My view from the front row – 22 years of watching Avanade deliver for its people
- Posted on April 4, 2022
- Estimated reading time 3 minutes
I was in the room where it happened. I sat in a conference room on the Microsoft campus while Mitch Hill chose Avanade from a list of contenders for the name of the new joint venture between Accenture and Microsoft (or Alaska and Montana as all the coded documents read). And I stood behind the cameras as Steve Ballmer and Joe Forehand introduced Avanade to the world.
Avanade was conceived and created due to the thoughtful effort of a dedicated team of people 22 years ago. I was impressed then by the passion of the people around those conference room tables—people determined to create something new and different. They were looking for the spunk and spirit of a dot.com start-up software company. They wanted Avanade to put people first, to give them the freedom and resources to create something new.
Helping with the communications to launch Avanade in 2000 was my last—and possibly favorite—project as an Accenture employee. I left soon after to join a dot.com start-up (which didn’t). I soon found out I was in the process of creating something of my own. My oldest child, Caroline, and Avanade “launched” at roughly the same time. I returned to Avanade in 2011 as a freelancer, which means I’ve had a front row seat to a couple of amazing growth journeys that started in 2000.
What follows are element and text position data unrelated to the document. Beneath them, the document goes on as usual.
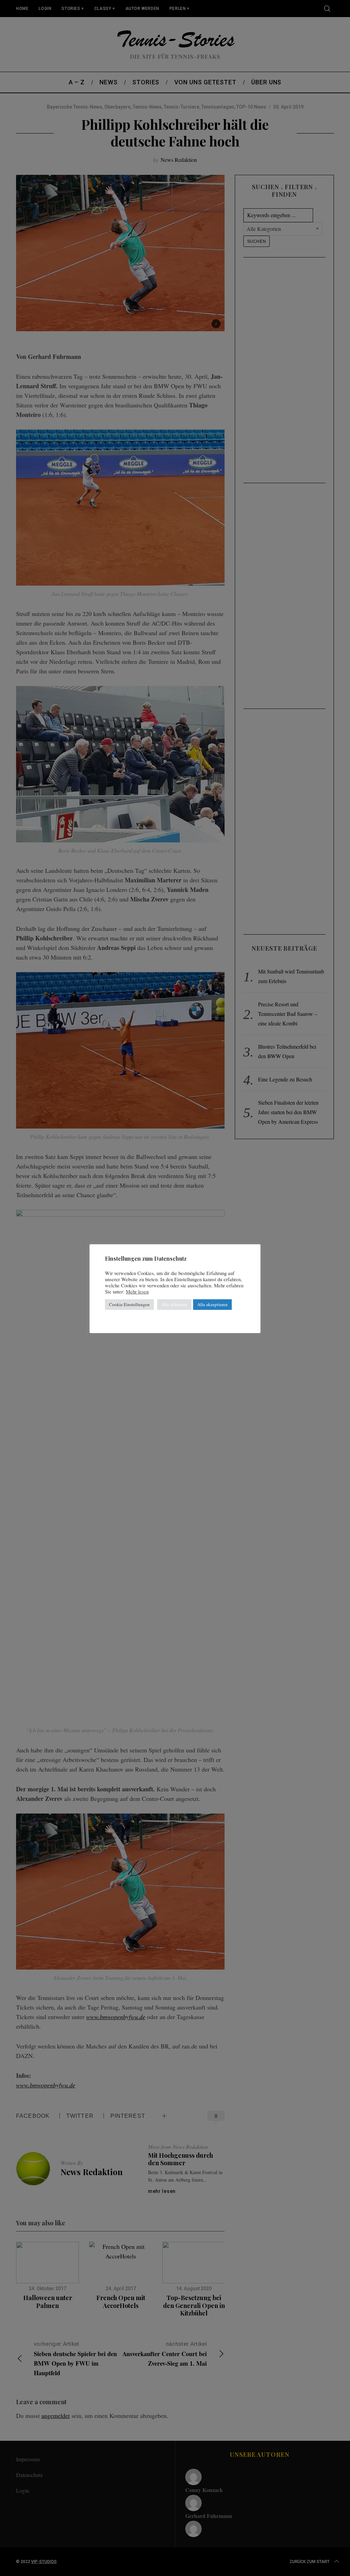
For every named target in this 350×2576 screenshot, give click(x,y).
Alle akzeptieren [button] (212, 1304)
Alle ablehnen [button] (174, 1304)
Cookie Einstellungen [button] (129, 1304)
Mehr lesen (137, 1292)
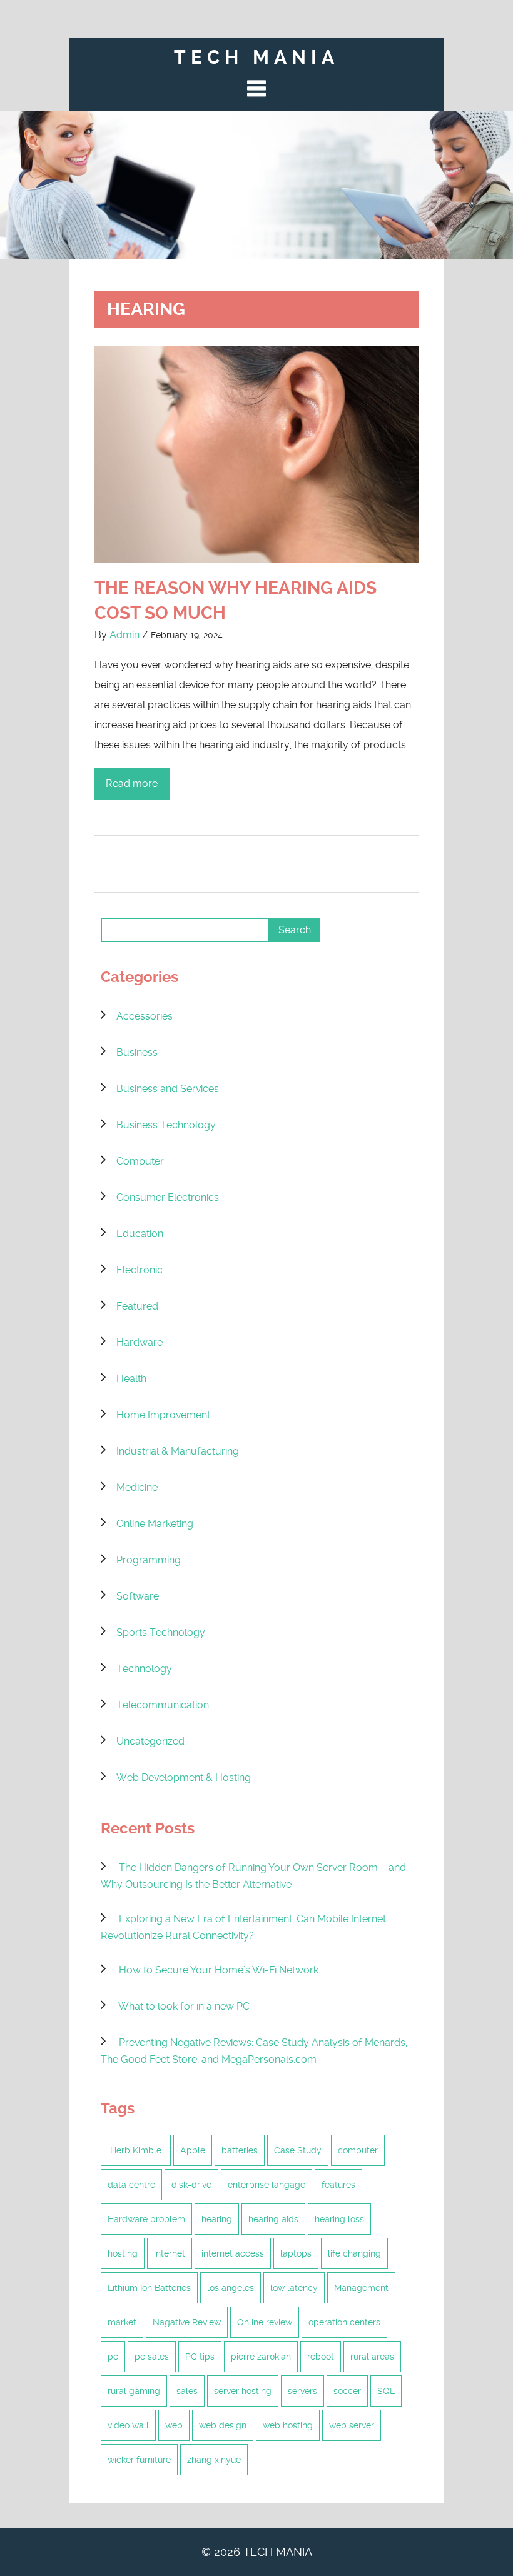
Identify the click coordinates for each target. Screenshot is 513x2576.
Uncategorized (150, 1741)
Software (137, 1596)
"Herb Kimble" (136, 2150)
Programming (148, 1560)
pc (113, 2357)
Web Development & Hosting (183, 1777)
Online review (264, 2322)
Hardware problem (146, 2219)
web (174, 2425)
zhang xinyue (214, 2460)
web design (222, 2425)
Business (137, 1052)
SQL (386, 2391)
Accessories (144, 1016)
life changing (354, 2253)
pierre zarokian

Lately, I have been interviewing people about what drew them to Avanade and what makes this place different from other places they’ve worked. I hear similar themes, including how good Avanade is at encouraging each person to bring his/her/their ambitions and perspectives and talents here, where they are given the chance to pursue things they care about. I don’t quite understand how a company can achieve so much as a group while also valuing individuality so highly, but Avanade definitely gets it. And delivers it.
The other day, it occurred to me that the vision those people had about Avanade 22 years ago in Seattle is on display every day. Somehow, this place continues to feel and operate like a people-driven software company, even as it grows in size and reach. As a freelancer, it’s fun to have this close-but-still-outside vantage point, and have the background to see where things began and how far they’ve come.
My front-row audience perspective applies to being Caroline’s mom, too. And my hopes for her are similar to what I think Avanade tries to offer its people. I want her to be her full self, to pursue her dreams and to be a proud part of our family.
When I look at Caroline, I see someone who is figuring out how to stand on her own and make her way into the world. Avanade is ahead of her on that front, but I am still excited to see where they both go next.